Ruby Reports 0.4.9 (ruby-talk)

Gregory B. released the “Sneakin’ Into RoR” edition of Ruby
Reports. It
now has basic Rails integration, with acts_as_reportable in your
ActiveRecord models.

Get your mojo back with Mojo Helpdesk (comp.lang.ruby)

Supercobra Thatbytes introduced Mojo Helpdesk, “a simple ticket
tracking
system for small businesses”. It is written with Rails.

MongrelDay Documentation – Memoirs Of A Web Server (ruby-talk)

Zed S. wished everyone a happy RailsDay, and announced he’d spent
it
writing “tons” of “documentation for Mongrel” (Mongrel is a web
server for
Ruby applications).

Also, “MONGREL IS #2!”: RubyGems was the only rubyforge project to
have
more downloads than Mongrel this week.

BTW, if anyone wonders why I support win32, just ask yourself why
the
Ruby O.-Click installer is consistently in the top three projects
on
RubyForge. Yeah, windows doesn’t matter at all.

NokiaFS (ruby-talk)

Werner Bohl uploaded the first, alpha, version of NokiaFS.
“This application is based on fusefs ruby lib and gammu.
Mounts as user space fs your Nokia phone.”

ZenObfuscate - for when you really really have to ship a (ruby-talk)

Ryan D. announced ZenObfuscate, a commercial tool for effective
obfuscation of Ruby source code.

“ZenObfuscate is a translator for a fairly large subset of ruby that
converts your pure ruby code into a dynamically loadable binary”.

rcov 0.6.0: “differential code coverage”, full (faster)
cross-references,
vim integration (ruby-talk)

The Ruby code-coverage tool `rcov’ now has a “differential code
coverage”
mode that shows you when you’ve added new code that isn’t covered by
tests. Cross-referenced reports have also been improved - you can
click on
a method in the HTML report to see who called it.

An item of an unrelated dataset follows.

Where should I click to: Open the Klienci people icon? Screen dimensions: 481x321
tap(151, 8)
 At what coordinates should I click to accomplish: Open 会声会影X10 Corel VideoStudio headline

Rcov is by Mauricio F., and he thanks Alex W., Coda Hale
and Tim
Shadel for their bug reports.

Announcing MarkaBoo - Creative Commons licensed Rails app for Social
Bookmarking (comp.lang.ruby)

Christian Romney: “After much lobbying, I managed to convince the
company
I work for to release the source of one of our for-profit web
propertied
under a Creative Commons license.”

MarkaBoo is a social bookmarking tool, featuring a WYSIWYG editor,
the
ability to create bookmarks by email and from mobile phones, import
from
other sites like del.icio.us, and more.

Geocoding Goodness (ruby-talk)

Eric H. wrote Ruby bindings for the Yahoo, Google and geocoder.us
geocoding services. “And as a bonus, you get a Yahoo! search gem to
search
either the web or for locations”.

There was an enthusiastic response, and it looks like several people
will
be creating Ruby programs using geocoding soon.